秦筝沉吟。“李固有个学生,叫方孝孺,在杭州府学当教谕。此人清贫,但名声好,李固很看重他。每月初五,李固会给他写信,由驿递送来。信使会在城东‘清源茶馆’歇脚,喝茶吃点心,半个时辰后上路。”
“初五……还有三天。”林墨算着日子。
“你想截信?”秦筝皱眉,“驿递的信,动了是重罪。而且信使有两人,配刀,不好下手。”
“不截信。”林墨道,“我们把东西,夹在信里。”
秦筝愣住。
“驿递送信,途中会经过几个驿站。每个驿站,信使都会把信袋交驿丞查验、盖印。我们买通一个驿丞,把我们的东西,塞进给方孝孺的信封里。不必替换原信,只需加几张纸。驿丞查验时,动作快些,信使看不出。”林墨语速很快,“李固给学生的信,不会太厚,加几张纸,重量差不多,信使不会起疑。等方孝孺收到信,打开,自然会看到血书和证词。他是李固的学生,必会立刻转呈老师。”

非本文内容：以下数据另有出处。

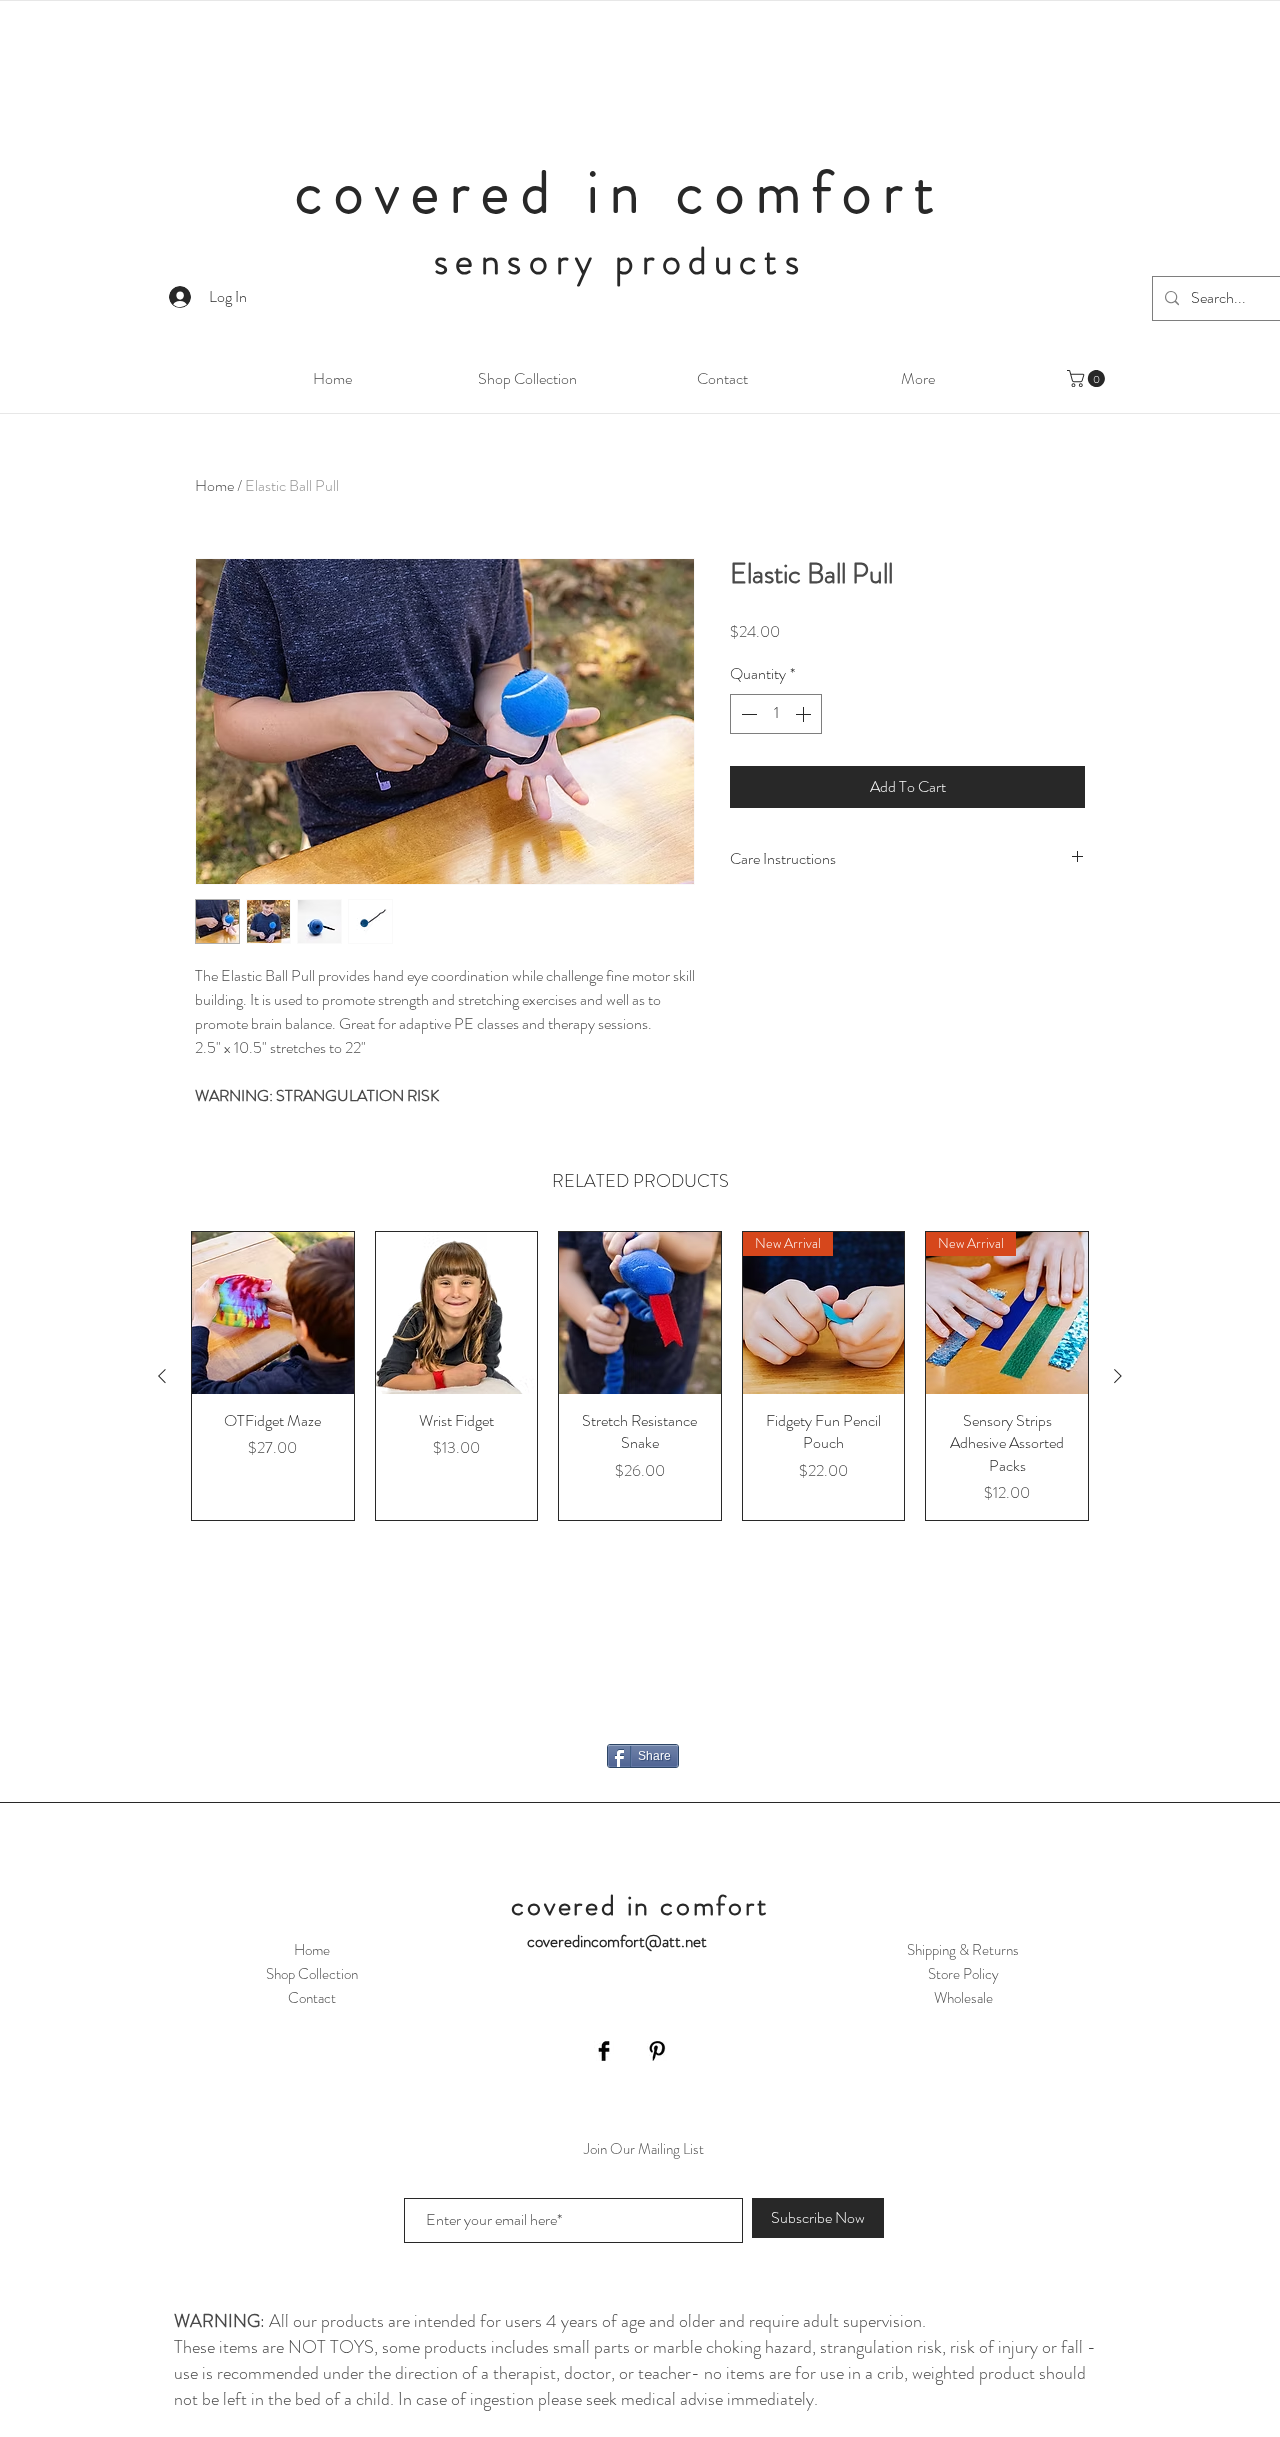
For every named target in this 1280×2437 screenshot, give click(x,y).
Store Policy (963, 1974)
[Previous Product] (162, 1376)
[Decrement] (747, 714)
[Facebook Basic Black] (604, 2051)
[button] (1088, 378)
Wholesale (963, 1998)
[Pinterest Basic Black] (657, 2051)
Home (214, 485)
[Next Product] (1118, 1376)
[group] (640, 1376)
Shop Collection (312, 1974)
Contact (312, 1998)
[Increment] (805, 714)
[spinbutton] (776, 714)
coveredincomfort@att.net (617, 1941)
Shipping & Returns (963, 1950)
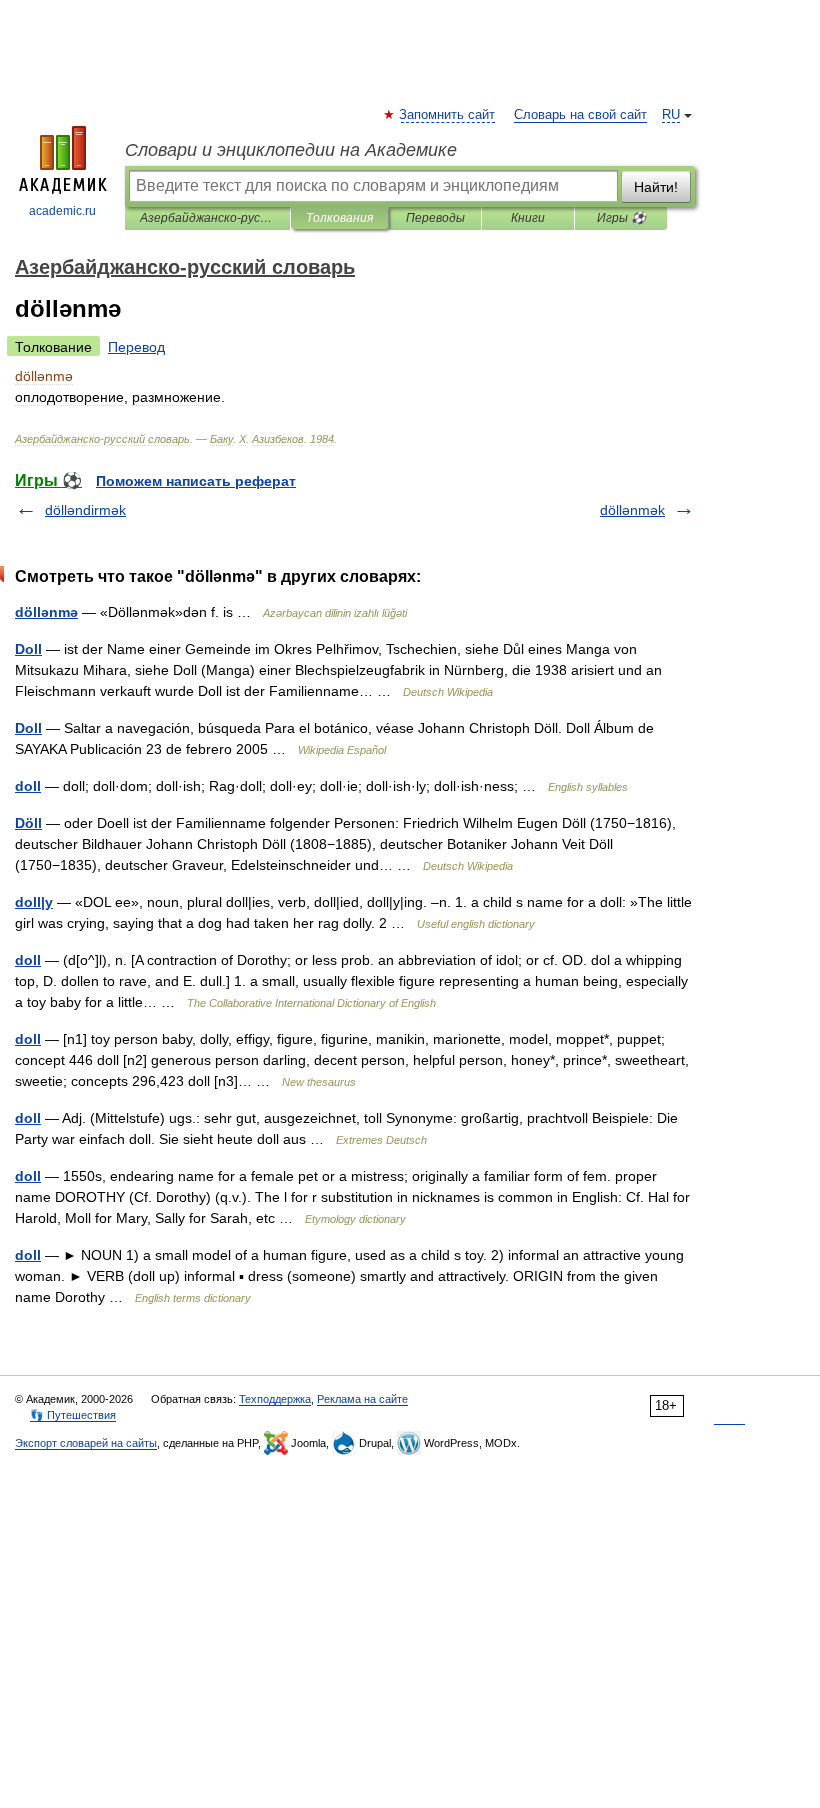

秦筝盯着林墨,良久,吐出一口气。“你这法子……太险。驿丞是朝廷的人,买通他,万一他反水,咱们全完。”
“所以要找对人。”林墨道,“哪个驿丞最缺钱,最不得志,最想换个活法?秦先生在杭州这些年,应该知道。”
秦筝没说话,走到供台边,拿起酒坛,灌了一口。酒水顺着下巴淌下来,他抹了把嘴。
“北新关驿的驿丞,姓孙,五十多了,干了二十年驿丞,没升过。老婆病着,儿子好赌,欠了一屁股债。上个月,赌坊的人把他儿子手指剁了一根。”秦筝放下酒坛,“这人,肯干。”
“多少银子能买通?”
“二百两。现银。再加一个许诺——事后,送他全家离开杭州,去个安稳地方,给他儿子谋个正经差事。”